Tasing for charity

The Frisco Police Sgt. David Brunson recently challenged his basic police officer class, comprising graduating cadets from Frisco, McKinney, Plano and Richardson police departments, to raise $1,000 for the Frisco Family Services Food Pantry. In return, he said, he would allow himself to get tased. 

Sgt. David Brunson will tell you getting tased is a lot better than getting pepper sprayed.

“Pepper spray hurts a lot longer,” he said.

The Frisco Police Department sergeant recently challenged his basic police officer class, comprising graduating cadets from the Frisco, McKinney, Plano and Richardson police departments, to raise $1,000 for the Frisco Family Services Food Pantry. In return, he said, he would allow himself to get tased.

They raised the money.

As a result, Brunson received his end of the bargain.

“It completely shuts down your entire muscle groups,” he said. “You can't do anything. You just kind of go down. It hurts. Certainly it hurts, but it's short-lived.”

────────────────────

# COMPLETE THE FOLLOWING
• A. List every police department named in the charity tasing story.
• B. From the charity tasing story, return the passage that begins with the words containing "The Frisco Police Department" and ends with "of the bargain.", copied word for word.
The data after this point is separate from the charity tasing story.

# DATA SEGMENT
────────────────────

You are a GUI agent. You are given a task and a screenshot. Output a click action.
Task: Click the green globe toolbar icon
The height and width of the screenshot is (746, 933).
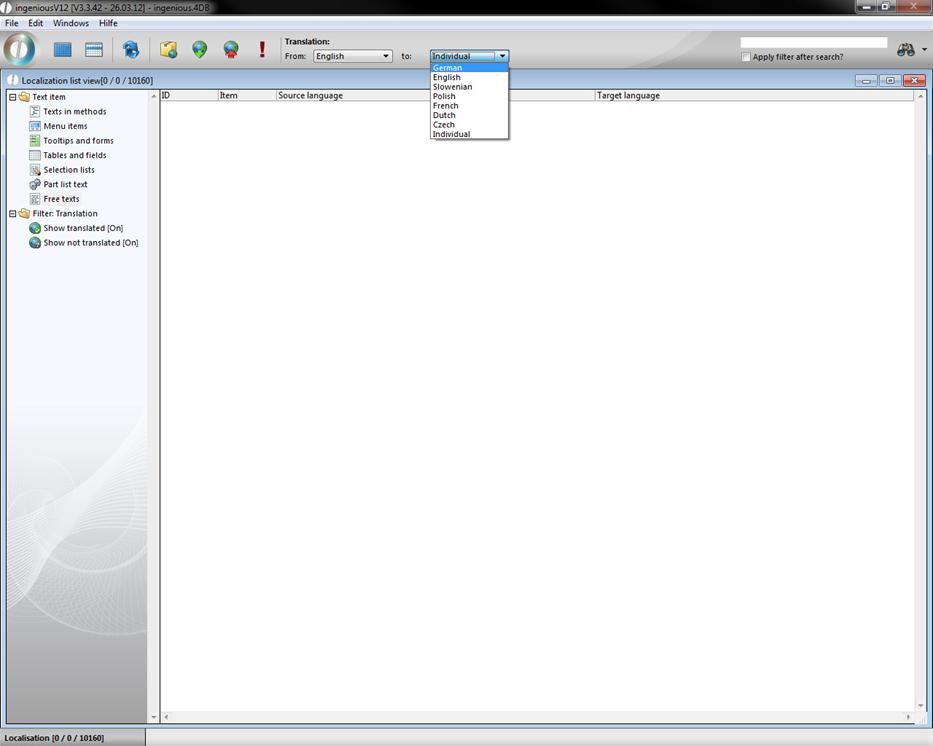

────────────────────

# OUTPUTS FOR THE TASKS
• A. Frisco, McKinney, Plano, Richardson

• B.
The Frisco Police Department sergeant recently challenged his basic police officer class, comprising graduating cadets from the Frisco, McKinney, Plano and Richardson police departments, to raise $1,000 for the Frisco Family Services Food Pantry. In return, he said, he would allow himself to get tased.

They raised the money.

As a result, Brunson received his end of the bargain.